**TASK INSTRUCTIONS**.
Reproduce the lines starting with the line containing "Open the Actions menu" and continuing through the line containing "(x=441, y=142)", with both of those lines included.

## start

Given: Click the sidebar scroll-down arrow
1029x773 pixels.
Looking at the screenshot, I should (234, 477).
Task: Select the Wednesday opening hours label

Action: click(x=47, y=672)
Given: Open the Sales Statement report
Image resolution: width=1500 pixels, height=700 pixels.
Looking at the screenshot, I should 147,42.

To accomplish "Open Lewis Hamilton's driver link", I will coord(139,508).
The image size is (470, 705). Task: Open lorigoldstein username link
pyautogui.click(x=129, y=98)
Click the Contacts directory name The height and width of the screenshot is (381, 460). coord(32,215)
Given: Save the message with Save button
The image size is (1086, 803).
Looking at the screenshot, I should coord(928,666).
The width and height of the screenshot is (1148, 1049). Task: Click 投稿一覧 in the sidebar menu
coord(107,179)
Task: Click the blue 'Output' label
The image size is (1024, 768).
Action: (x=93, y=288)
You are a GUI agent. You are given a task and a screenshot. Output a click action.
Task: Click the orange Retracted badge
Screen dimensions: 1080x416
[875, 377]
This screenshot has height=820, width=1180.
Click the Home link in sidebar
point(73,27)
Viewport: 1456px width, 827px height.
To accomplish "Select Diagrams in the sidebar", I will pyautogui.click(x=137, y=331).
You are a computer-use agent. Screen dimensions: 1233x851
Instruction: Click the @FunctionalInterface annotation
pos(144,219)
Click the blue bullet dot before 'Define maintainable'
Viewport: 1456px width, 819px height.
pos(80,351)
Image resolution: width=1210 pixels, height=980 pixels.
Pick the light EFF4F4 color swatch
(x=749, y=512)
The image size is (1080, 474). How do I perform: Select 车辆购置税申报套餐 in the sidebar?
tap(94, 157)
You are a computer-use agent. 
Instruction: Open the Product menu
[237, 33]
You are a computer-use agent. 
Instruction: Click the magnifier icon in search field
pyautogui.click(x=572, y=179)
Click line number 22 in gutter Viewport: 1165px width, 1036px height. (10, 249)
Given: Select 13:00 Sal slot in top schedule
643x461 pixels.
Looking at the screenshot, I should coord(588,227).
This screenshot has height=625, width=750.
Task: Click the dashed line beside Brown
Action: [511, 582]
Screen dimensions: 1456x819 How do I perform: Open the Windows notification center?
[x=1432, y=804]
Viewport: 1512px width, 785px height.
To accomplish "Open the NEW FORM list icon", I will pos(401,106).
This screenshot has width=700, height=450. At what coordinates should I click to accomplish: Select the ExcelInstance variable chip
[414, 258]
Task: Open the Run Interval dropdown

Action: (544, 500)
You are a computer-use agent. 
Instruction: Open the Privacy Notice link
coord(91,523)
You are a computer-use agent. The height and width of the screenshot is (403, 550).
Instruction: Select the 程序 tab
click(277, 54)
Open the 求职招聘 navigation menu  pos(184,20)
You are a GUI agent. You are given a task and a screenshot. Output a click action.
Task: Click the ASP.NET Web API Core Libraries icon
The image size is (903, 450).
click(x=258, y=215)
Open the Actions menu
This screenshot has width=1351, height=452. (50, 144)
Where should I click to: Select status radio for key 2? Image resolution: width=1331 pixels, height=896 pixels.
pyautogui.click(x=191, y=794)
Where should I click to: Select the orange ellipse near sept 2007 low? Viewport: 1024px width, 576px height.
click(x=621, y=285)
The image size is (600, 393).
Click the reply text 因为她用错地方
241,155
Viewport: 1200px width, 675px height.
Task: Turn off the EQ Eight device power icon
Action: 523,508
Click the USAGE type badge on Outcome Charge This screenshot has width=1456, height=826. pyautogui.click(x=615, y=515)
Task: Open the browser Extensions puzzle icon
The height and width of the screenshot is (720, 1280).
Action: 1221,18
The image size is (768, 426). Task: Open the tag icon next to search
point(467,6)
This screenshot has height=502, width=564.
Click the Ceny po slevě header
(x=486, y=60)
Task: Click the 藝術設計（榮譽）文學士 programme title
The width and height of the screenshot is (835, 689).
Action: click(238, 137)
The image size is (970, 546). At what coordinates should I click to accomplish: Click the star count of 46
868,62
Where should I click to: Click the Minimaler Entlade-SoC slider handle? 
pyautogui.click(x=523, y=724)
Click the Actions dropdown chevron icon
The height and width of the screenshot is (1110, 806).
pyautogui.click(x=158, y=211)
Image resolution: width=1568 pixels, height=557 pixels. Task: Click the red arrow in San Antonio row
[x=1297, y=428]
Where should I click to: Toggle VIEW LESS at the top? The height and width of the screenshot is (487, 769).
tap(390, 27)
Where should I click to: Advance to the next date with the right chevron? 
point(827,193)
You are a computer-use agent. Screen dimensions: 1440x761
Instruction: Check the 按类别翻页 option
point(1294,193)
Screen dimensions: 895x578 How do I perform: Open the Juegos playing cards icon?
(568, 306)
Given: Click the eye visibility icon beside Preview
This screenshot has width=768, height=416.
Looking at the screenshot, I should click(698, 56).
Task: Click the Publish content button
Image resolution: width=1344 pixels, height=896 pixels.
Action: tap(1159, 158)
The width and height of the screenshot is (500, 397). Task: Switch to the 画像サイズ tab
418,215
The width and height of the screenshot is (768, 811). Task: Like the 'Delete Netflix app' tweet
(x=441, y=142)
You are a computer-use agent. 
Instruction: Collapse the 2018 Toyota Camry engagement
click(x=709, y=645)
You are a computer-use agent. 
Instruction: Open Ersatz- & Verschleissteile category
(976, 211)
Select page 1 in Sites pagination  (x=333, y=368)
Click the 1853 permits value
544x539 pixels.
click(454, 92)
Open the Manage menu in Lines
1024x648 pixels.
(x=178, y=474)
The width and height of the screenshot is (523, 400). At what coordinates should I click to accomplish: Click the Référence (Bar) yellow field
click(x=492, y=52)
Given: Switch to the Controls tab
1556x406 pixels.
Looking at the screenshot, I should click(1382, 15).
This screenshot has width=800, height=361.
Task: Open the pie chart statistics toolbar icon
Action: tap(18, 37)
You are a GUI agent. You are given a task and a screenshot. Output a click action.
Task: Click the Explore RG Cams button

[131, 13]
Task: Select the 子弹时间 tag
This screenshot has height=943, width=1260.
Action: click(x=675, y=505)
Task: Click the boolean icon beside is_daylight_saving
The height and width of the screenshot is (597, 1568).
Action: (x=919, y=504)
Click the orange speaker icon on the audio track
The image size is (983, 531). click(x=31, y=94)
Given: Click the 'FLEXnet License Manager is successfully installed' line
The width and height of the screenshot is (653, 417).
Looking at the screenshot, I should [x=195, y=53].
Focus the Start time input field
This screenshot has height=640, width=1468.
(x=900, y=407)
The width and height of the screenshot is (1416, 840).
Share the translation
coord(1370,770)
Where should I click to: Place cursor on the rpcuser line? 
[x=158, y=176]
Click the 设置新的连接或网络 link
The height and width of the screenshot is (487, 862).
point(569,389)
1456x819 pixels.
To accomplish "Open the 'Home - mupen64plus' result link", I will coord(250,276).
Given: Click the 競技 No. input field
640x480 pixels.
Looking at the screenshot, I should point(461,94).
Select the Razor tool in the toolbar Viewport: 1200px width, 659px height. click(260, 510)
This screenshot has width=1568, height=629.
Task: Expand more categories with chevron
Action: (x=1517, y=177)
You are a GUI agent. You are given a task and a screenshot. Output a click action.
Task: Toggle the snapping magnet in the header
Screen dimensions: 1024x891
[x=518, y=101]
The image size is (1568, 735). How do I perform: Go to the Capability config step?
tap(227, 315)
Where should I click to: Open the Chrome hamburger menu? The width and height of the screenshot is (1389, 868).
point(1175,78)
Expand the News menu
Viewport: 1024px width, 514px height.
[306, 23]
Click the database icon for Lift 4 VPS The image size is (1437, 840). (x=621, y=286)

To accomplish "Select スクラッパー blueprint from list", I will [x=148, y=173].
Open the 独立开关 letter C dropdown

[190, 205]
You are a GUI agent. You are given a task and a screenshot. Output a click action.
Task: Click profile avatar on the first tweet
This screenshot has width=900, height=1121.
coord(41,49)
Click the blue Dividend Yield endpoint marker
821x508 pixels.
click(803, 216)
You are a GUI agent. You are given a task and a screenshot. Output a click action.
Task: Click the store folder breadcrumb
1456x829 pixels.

## end

**ANSWER**.
Open the Actions menu
This screenshot has width=1351, height=452. (50, 144)
Where should I click to: Select status radio for key 2? Image resolution: width=1331 pixels, height=896 pixels.
pyautogui.click(x=191, y=794)
Where should I click to: Select the orange ellipse near sept 2007 low? Viewport: 1024px width, 576px height.
click(x=621, y=285)
The image size is (600, 393).
Click the reply text 因为她用错地方
241,155
Viewport: 1200px width, 675px height.
Task: Turn off the EQ Eight device power icon
Action: 523,508
Click the USAGE type badge on Outcome Charge This screenshot has width=1456, height=826. pyautogui.click(x=615, y=515)
Task: Open the browser Extensions puzzle icon
The height and width of the screenshot is (720, 1280).
Action: 1221,18
The image size is (768, 426). Task: Open the tag icon next to search
point(467,6)
This screenshot has height=502, width=564.
Click the Ceny po slevě header
(x=486, y=60)
Task: Click the 藝術設計（榮譽）文學士 programme title
The width and height of the screenshot is (835, 689).
Action: click(238, 137)
The image size is (970, 546). At what coordinates should I click to accomplish: Click the star count of 46
868,62
Where should I click to: Click the Minimaler Entlade-SoC slider handle? 
pyautogui.click(x=523, y=724)
Click the Actions dropdown chevron icon
The height and width of the screenshot is (1110, 806).
pyautogui.click(x=158, y=211)
Image resolution: width=1568 pixels, height=557 pixels. Task: Click the red arrow in San Antonio row
[x=1297, y=428]
Where should I click to: Toggle VIEW LESS at the top? The height and width of the screenshot is (487, 769).
tap(390, 27)
Where should I click to: Advance to the next date with the right chevron? 
point(827,193)
You are a computer-use agent. Screen dimensions: 1440x761
Instruction: Check the 按类别翻页 option
point(1294,193)
Screen dimensions: 895x578 How do I perform: Open the Juegos playing cards icon?
(568, 306)
Given: Click the eye visibility icon beside Preview
This screenshot has width=768, height=416.
Looking at the screenshot, I should click(698, 56).
Task: Click the Publish content button
Image resolution: width=1344 pixels, height=896 pixels.
Action: tap(1159, 158)
The width and height of the screenshot is (500, 397). Task: Switch to the 画像サイズ tab
418,215
The width and height of the screenshot is (768, 811). Task: Like the 'Delete Netflix app' tweet
(x=441, y=142)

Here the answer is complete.